ASTREA: Introducing Agentic Intelligence for Orbital Thermal Autonomy
This addresses autonomous spacecraft operations for space agencies and satellite operators, representing a novel application of agentic AI in space-qualified systems.
The paper tackles autonomous spacecraft thermal control by introducing ASTREA, an agentic system combining a resource-constrained LLM with reinforcement learning, validated on flight-heritage hardware aboard the ISS. Ground experiments showed improved thermal stability and reduced violations, and on-orbit synchronization with orbit length surpassed baselines with reduced violations, extended episode durations, and improved CPU utilization.

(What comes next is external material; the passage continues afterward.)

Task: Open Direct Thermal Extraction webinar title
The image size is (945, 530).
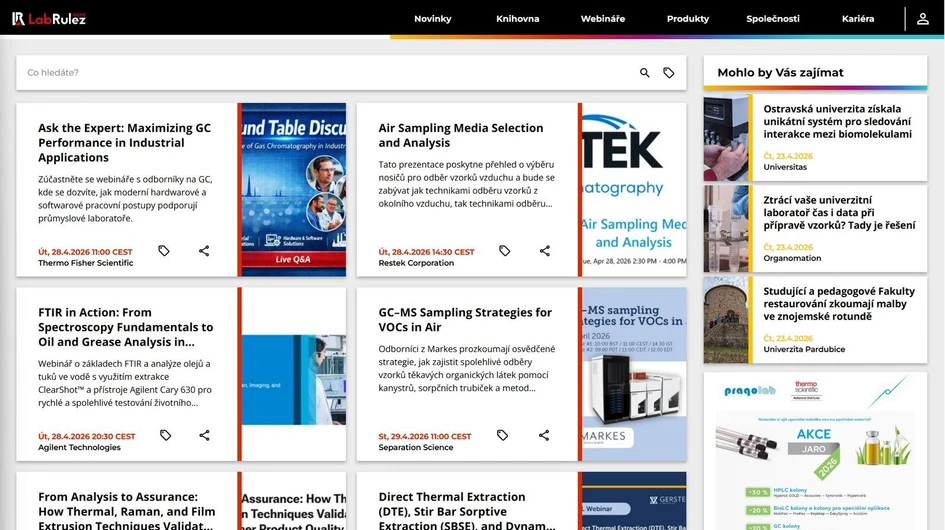Action: pyautogui.click(x=466, y=510)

This paper presents ASTREA, the first agentic system executed on flight-heritage hardware (TRL 9) for autonomous spacecraft operations, with on-orbit operation aboard the International Space Station (ISS). Using thermal control as a representative use case, we integrate a resource-constrained Large Language Model (LLM) agent with a reinforcement learning controller in an asynchronous architecture tailored for space-qualified platforms. Ground experiments show that LLM-guided supervision improves thermal stability and reduces violations, confirming the feasibility of combining semantic reasoning with adaptive control under hardware constraints. On-orbit validation aboard the ISS initially faced challenges due to inference latency misaligned with the rapid thermal cycles of Low Earth Orbit (LEO) satellites. Synchronization with the orbit length successfully surpassed the baseline with reduced violations, extended episode durations, and improved CPU utilization. These findings demonstrate the potential for scalable agentic supervision architectures in future autonomous spacecraft.